OpenSSL issues.
Opened this issue · 3 comments
Hi there we started receiving the following errors today.
OpenSSL::SSL::SSLError: SSL_connect returned=1 errno=0 state=error: certificate verify failed
Invoiced::ApiConnectionError: (): Failed to verify the Invoiced SSL certificate. Please verify that you have a recent version of OpenSSL installed.
We are on Ruby 2.3.8
We are using gem version 1.1.0 which seems to be the most up to date.
irb(main):005:0> puts OpenSSL::OPENSSL_VERSION
OpenSSL 1.0.2g 1 Mar 2016
This seems like an Invoiced.com issue as you claim to support Ruby 2.1+ ?
Some more information that I've discovered.
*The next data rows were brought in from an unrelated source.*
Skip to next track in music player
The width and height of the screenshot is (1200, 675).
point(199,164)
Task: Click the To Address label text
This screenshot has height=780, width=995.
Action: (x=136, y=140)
It seems like I'm getting two different certs depending on if I'm using OpenSSL 1.1 vs. 1.0
The cert I receive when using 1.0 is not even for api.invoiced.com, its for www.billing.ajtutoring.com!?
OpenSSL 1.0
% /usr/local/Cellar/openssl/1.0.2t/bin/openssl version OpenSSL 1.0.2t 10 Sep 2019 % /usr/local/Cellar/openssl/1.0.2t/bin/openssl s_client -connect api.invoiced.com:443 CONNECTED(00000003) depth=3 C = SE, O = AddTrust AB, OU = AddTrust External TTP Network, CN = AddTrust External CA Root verify error:num=10:certificate has expired notAfter=May 30 10:48:38 2020 GMT --- Certificate chain 0 s:/OU=Domain Control Validated/OU=EssentialSSL/CN=www.billing.ajtutoring.com i:/C=GB/ST=Greater Manchester/L=Salford/O=COMODO CA Limited/CN=COMODO RSA Domain Validation Secure Server CA 1 s:/C=GB/ST=Greater Manchester/L=Salford/O=COMODO CA Limited/CN=COMODO RSA Domain Validation Secure Server CA i:/C=GB/ST=Greater Manchester/L=Salford/O=COMODO CA Limited/CN=COMODO RSA Certification Authority 2 s:/C=GB/ST=Greater Manchester/L=Salford/O=COMODO CA Limited/CN=COMODO RSA Certification Authority i:/C=SE/O=AddTrust AB/OU=AddTrust External TTP Network/CN=AddTrust External CA Root ---
OpenSSL 1.1
% openssl version OpenSSL 1.1.1g 21 Apr 2020 % openssl s_client -connect api.invoiced.com:443 CONNECTED(00000006) depth=2 C = US, ST = New Jersey, L = Jersey City, O = The USERTRUST Network, CN = USERTrust RSA Certification Authority verify return:1 depth=1 C = GB, ST = Greater Manchester, L = Salford, O = Sectigo Limited, CN = Sectigo RSA Domain Validation Secure Server CA verify return:1 depth=0 OU = Domain Control Validated, OU = EssentialSSL Wildcard, CN = *.invoiced.com verify return:1 --- Certificate chain 0 s:OU = Domain Control Validated, OU = EssentialSSL Wildcard, CN = *.invoiced.com i:C = GB, ST = Greater Manchester, L = Salford, O = Sectigo Limited, CN = Sectigo RSA Domain Validation Secure Server CA 1 s:C = GB, ST = Greater Manchester, L = Salford, O = Sectigo Limited, CN = Sectigo RSA Domain Validation Secure Server CA i:C = US, ST = New Jersey, L = Jersey City, O = The USERTRUST Network, CN = USERTrust RSA Certification Authority 2 s:C = US, ST = New Jersey, L = Jersey City, O = The USERTRUST Network, CN = USERTrust RSA Certification Authority i:C = SE, O = AddTrust AB, OU = AddTrust External TTP Network, CN = AddTrust External CA Root 3 s:C = SE, O = AddTrust AB, OU = AddTrust External TTP Network, CN = AddTrust External CA Root i:C = SE, O = AddTrust AB, OU = AddTrust External TTP Network, CN = AddTrust External CA Root ---
Weird certificates for ajtutoring.com also appear in SSL Labs report for api.invoiced.com
https://www.ssllabs.com/ssltest/analyze.html?d=api.invoiced.com
Just starting receiving this issue today as well, starting ~ 1 hour ago
> RUBY_VERSION
=> "2.7.1"
> OpenSSL::OPENSSL_VERSION
=> "OpenSSL 1.1.1d 10 Sep 2019"